Under this line are the records; write out word for word the part that begins at the line containing "Given: Click the Save subtitle download icon" and ends at the line containing "Open status dropdown for Blake Little", and no more.

▶ The data:

************

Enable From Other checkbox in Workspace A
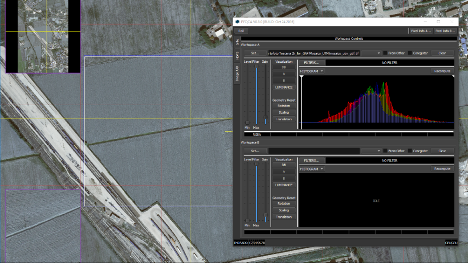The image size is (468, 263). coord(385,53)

************

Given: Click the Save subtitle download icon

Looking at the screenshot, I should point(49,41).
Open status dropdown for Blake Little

************

▶ Solution to the problem:
Given: Click the Save subtitle download icon

Looking at the screenshot, I should point(49,41).
Open status dropdown for Blake Little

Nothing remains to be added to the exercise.